*What you will do*
Scan the records for lines with the string "height". Say how many there are, and add nothing.

*Data extract*
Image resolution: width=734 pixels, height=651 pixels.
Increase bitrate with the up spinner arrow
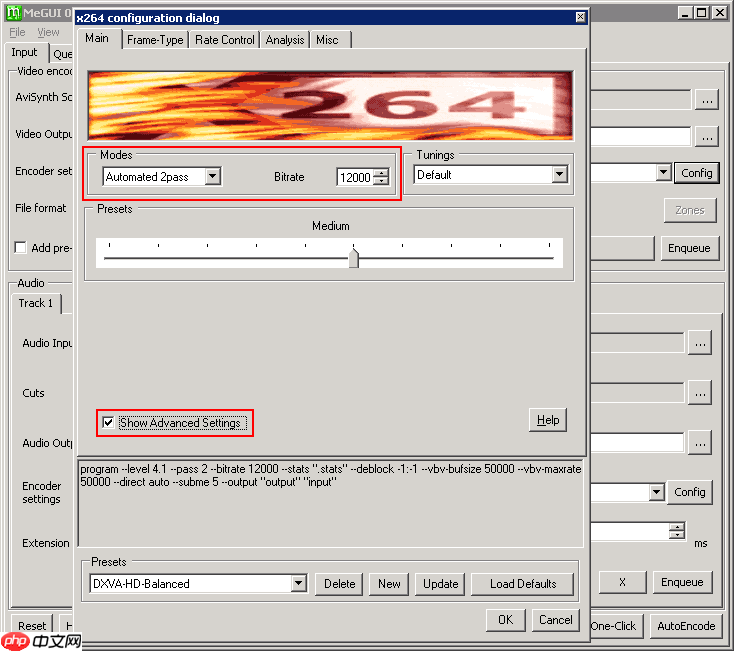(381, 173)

--

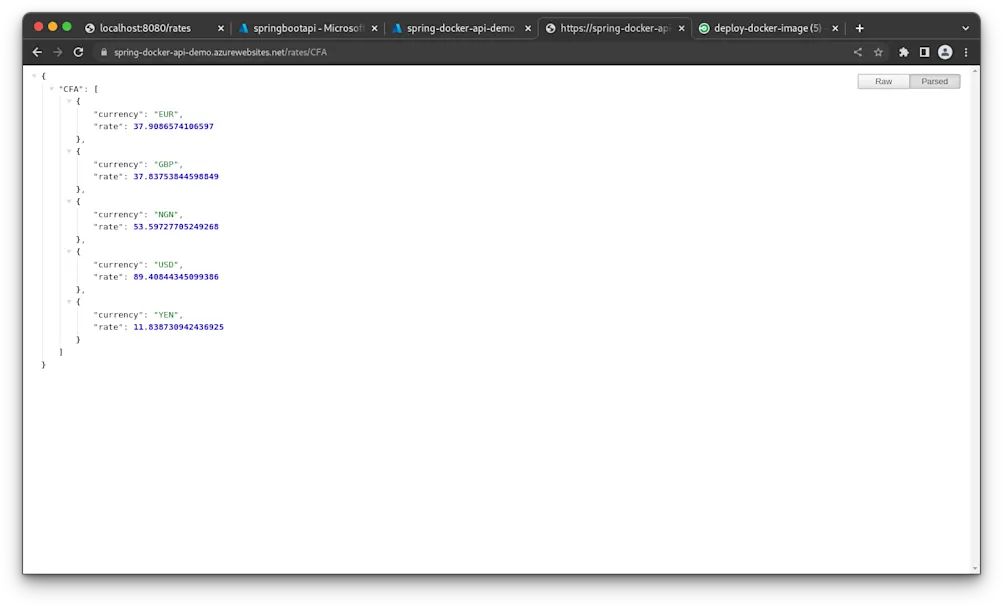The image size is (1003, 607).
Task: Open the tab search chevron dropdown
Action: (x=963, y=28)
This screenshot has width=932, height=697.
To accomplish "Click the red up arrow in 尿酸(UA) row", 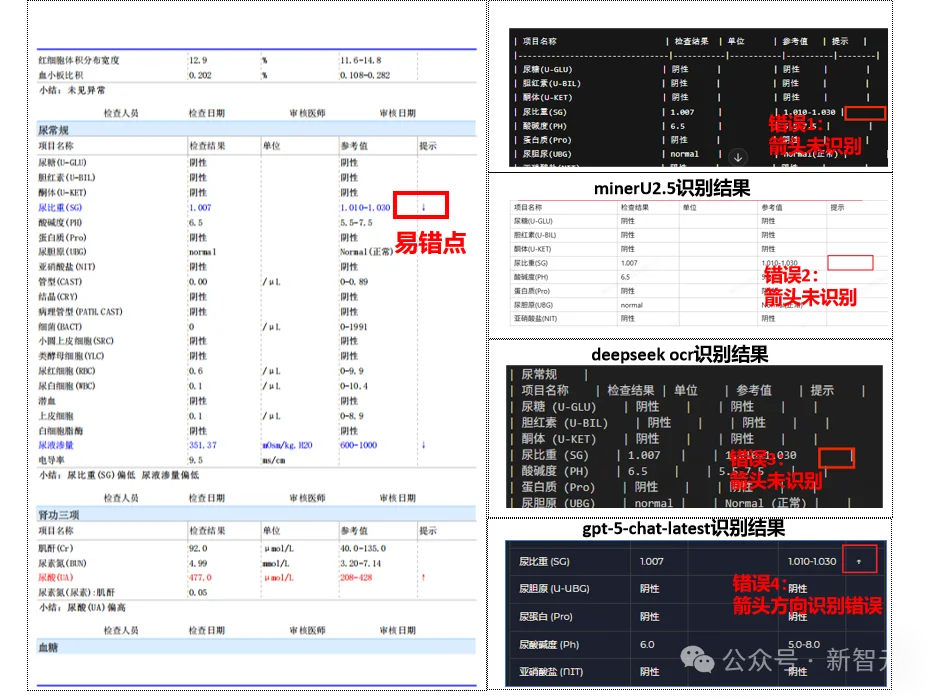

...

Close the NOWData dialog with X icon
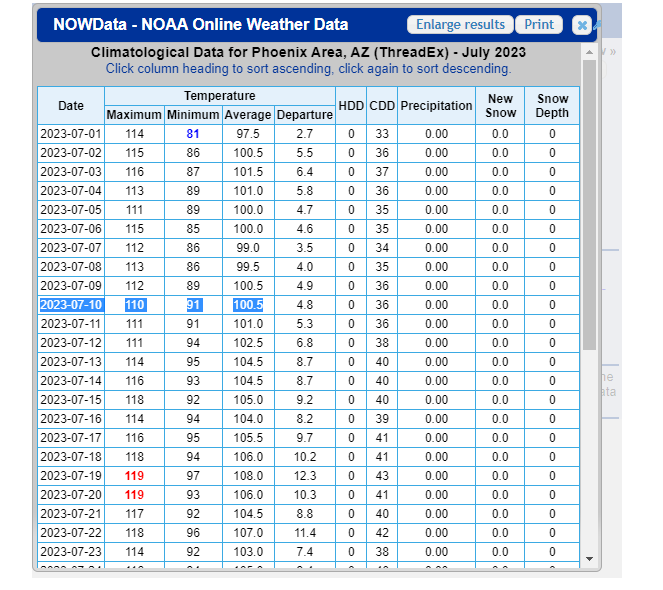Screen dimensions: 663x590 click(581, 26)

*Solution*
2